=== WORK ITEM ===
Reproduce every line that appears below, precisely and completely.

=== GIVEN DATA ===
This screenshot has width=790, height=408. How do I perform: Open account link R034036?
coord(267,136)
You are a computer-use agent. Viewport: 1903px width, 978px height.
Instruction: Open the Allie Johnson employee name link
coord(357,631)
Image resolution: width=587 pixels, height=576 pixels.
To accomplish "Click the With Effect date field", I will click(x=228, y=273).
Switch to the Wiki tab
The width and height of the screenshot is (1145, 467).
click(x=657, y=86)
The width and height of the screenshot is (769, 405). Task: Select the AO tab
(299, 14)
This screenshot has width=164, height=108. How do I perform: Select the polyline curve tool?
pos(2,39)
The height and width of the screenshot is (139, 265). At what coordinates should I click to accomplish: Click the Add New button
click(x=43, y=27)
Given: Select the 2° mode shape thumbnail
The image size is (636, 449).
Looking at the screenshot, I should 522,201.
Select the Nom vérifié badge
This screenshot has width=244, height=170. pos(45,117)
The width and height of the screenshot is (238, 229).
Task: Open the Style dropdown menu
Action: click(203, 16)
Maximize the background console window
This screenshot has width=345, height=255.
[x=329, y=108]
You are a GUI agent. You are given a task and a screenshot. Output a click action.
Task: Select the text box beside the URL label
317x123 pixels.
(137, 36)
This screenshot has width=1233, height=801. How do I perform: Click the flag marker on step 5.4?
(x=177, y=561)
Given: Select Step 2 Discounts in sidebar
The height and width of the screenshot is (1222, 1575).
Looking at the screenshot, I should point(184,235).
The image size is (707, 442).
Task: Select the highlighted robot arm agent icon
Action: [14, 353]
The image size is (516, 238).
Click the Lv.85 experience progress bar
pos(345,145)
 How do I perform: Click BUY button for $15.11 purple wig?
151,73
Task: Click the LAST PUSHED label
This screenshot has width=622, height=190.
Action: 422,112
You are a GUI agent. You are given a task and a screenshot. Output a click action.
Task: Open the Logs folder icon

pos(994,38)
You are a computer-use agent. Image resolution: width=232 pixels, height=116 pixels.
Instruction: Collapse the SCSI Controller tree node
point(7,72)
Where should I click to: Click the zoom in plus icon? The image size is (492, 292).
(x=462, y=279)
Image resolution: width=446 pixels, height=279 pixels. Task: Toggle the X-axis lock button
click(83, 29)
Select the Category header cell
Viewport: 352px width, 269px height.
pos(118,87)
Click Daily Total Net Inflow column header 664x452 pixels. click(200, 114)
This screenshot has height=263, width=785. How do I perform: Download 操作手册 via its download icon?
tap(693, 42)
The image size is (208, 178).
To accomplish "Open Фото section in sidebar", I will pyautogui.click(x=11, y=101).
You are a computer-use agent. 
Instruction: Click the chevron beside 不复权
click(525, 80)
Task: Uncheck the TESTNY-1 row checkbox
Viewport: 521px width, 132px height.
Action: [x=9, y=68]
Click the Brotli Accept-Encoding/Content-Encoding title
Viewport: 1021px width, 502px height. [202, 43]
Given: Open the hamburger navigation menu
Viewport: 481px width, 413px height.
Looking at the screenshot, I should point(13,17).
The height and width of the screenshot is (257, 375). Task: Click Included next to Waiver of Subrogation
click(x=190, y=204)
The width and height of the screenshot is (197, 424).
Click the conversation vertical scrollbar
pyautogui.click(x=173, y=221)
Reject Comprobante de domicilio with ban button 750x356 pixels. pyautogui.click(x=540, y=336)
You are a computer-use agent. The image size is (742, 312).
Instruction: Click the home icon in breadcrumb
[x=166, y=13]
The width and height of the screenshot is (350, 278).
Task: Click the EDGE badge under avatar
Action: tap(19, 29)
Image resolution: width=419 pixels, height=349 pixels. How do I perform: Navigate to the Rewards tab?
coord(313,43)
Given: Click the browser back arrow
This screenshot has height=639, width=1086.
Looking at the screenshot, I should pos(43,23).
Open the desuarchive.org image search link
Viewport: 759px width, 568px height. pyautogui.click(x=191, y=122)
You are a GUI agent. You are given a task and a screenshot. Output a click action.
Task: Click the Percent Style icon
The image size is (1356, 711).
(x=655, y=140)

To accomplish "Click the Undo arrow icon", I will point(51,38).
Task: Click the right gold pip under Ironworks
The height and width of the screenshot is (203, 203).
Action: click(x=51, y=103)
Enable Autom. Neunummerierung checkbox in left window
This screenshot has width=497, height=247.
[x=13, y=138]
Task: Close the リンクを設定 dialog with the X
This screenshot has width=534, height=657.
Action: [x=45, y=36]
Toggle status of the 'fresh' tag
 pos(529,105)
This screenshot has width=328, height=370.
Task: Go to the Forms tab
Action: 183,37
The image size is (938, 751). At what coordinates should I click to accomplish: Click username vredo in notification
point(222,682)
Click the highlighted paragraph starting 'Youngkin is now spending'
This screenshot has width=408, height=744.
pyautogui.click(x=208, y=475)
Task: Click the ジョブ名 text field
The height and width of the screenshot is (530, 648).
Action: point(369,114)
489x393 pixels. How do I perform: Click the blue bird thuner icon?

=== EXERCISE OUTPUT ===
This screenshot has width=790, height=408. How do I perform: Open account link R034036?
coord(267,136)
You are a computer-use agent. Viewport: 1903px width, 978px height.
Instruction: Open the Allie Johnson employee name link
coord(357,631)
Image resolution: width=587 pixels, height=576 pixels.
To accomplish "Click the With Effect date field", I will click(x=228, y=273).
Switch to the Wiki tab
The width and height of the screenshot is (1145, 467).
click(x=657, y=86)
The width and height of the screenshot is (769, 405). Task: Select the AO tab
(299, 14)
This screenshot has width=164, height=108. How do I perform: Select the polyline curve tool?
pos(2,39)
The height and width of the screenshot is (139, 265). At what coordinates should I click to accomplish: Click the Add New button
click(x=43, y=27)
Given: Select the 2° mode shape thumbnail
The image size is (636, 449).
Looking at the screenshot, I should 522,201.
Select the Nom vérifié badge
This screenshot has width=244, height=170. pos(45,117)
The width and height of the screenshot is (238, 229).
Task: Open the Style dropdown menu
Action: click(203, 16)
Maximize the background console window
This screenshot has width=345, height=255.
[x=329, y=108]
You are a GUI agent. You are given a task and a screenshot. Output a click action.
Task: Select the text box beside the URL label
317x123 pixels.
(137, 36)
This screenshot has width=1233, height=801. How do I perform: Click the flag marker on step 5.4?
(x=177, y=561)
Given: Select Step 2 Discounts in sidebar
The height and width of the screenshot is (1222, 1575).
Looking at the screenshot, I should point(184,235).
The image size is (707, 442).
Task: Select the highlighted robot arm agent icon
Action: [14, 353]
The image size is (516, 238).
Click the Lv.85 experience progress bar
pos(345,145)
 How do I perform: Click BUY button for $15.11 purple wig?
151,73
Task: Click the LAST PUSHED label
This screenshot has width=622, height=190.
Action: 422,112
You are a GUI agent. You are given a task and a screenshot. Output a click action.
Task: Open the Logs folder icon

pos(994,38)
You are a computer-use agent. Image resolution: width=232 pixels, height=116 pixels.
Instruction: Collapse the SCSI Controller tree node
point(7,72)
Where should I click to: Click the zoom in plus icon? The image size is (492, 292).
(x=462, y=279)
Image resolution: width=446 pixels, height=279 pixels. Task: Toggle the X-axis lock button
click(83, 29)
Select the Category header cell
Viewport: 352px width, 269px height.
pos(118,87)
Click Daily Total Net Inflow column header 664x452 pixels. click(200, 114)
This screenshot has height=263, width=785. How do I perform: Download 操作手册 via its download icon?
tap(693, 42)
The image size is (208, 178).
To accomplish "Open Фото section in sidebar", I will pyautogui.click(x=11, y=101).
You are a computer-use agent. 
Instruction: Click the chevron beside 不复权
click(525, 80)
Task: Uncheck the TESTNY-1 row checkbox
Viewport: 521px width, 132px height.
Action: [x=9, y=68]
Click the Brotli Accept-Encoding/Content-Encoding title
Viewport: 1021px width, 502px height. [202, 43]
Given: Open the hamburger navigation menu
Viewport: 481px width, 413px height.
Looking at the screenshot, I should point(13,17).
The height and width of the screenshot is (257, 375). Task: Click Included next to Waiver of Subrogation
click(x=190, y=204)
The width and height of the screenshot is (197, 424).
Click the conversation vertical scrollbar
pyautogui.click(x=173, y=221)
Reject Comprobante de domicilio with ban button 750x356 pixels. pyautogui.click(x=540, y=336)
You are a computer-use agent. The image size is (742, 312).
Instruction: Click the home icon in breadcrumb
[x=166, y=13]
The width and height of the screenshot is (350, 278).
Task: Click the EDGE badge under avatar
Action: tap(19, 29)
Image resolution: width=419 pixels, height=349 pixels. How do I perform: Navigate to the Rewards tab?
coord(313,43)
Given: Click the browser back arrow
This screenshot has height=639, width=1086.
Looking at the screenshot, I should pos(43,23).
Open the desuarchive.org image search link
Viewport: 759px width, 568px height. pyautogui.click(x=191, y=122)
You are a GUI agent. You are given a task and a screenshot. Output a click action.
Task: Click the Percent Style icon
The image size is (1356, 711).
(x=655, y=140)

To accomplish "Click the Undo arrow icon", I will point(51,38).
Task: Click the right gold pip under Ironworks
The height and width of the screenshot is (203, 203).
Action: click(x=51, y=103)
Enable Autom. Neunummerierung checkbox in left window
This screenshot has width=497, height=247.
[x=13, y=138]
Task: Close the リンクを設定 dialog with the X
This screenshot has width=534, height=657.
Action: [x=45, y=36]
Toggle status of the 'fresh' tag
 pos(529,105)
This screenshot has width=328, height=370.
Task: Go to the Forms tab
Action: 183,37
The image size is (938, 751). At what coordinates should I click to accomplish: Click username vredo in notification
point(222,682)
Click the highlighted paragraph starting 'Youngkin is now spending'
This screenshot has width=408, height=744.
pyautogui.click(x=208, y=475)
Task: Click the ジョブ名 text field
The height and width of the screenshot is (530, 648).
Action: point(369,114)
489x393 pixels. How do I perform: Click the blue bird thuner icon?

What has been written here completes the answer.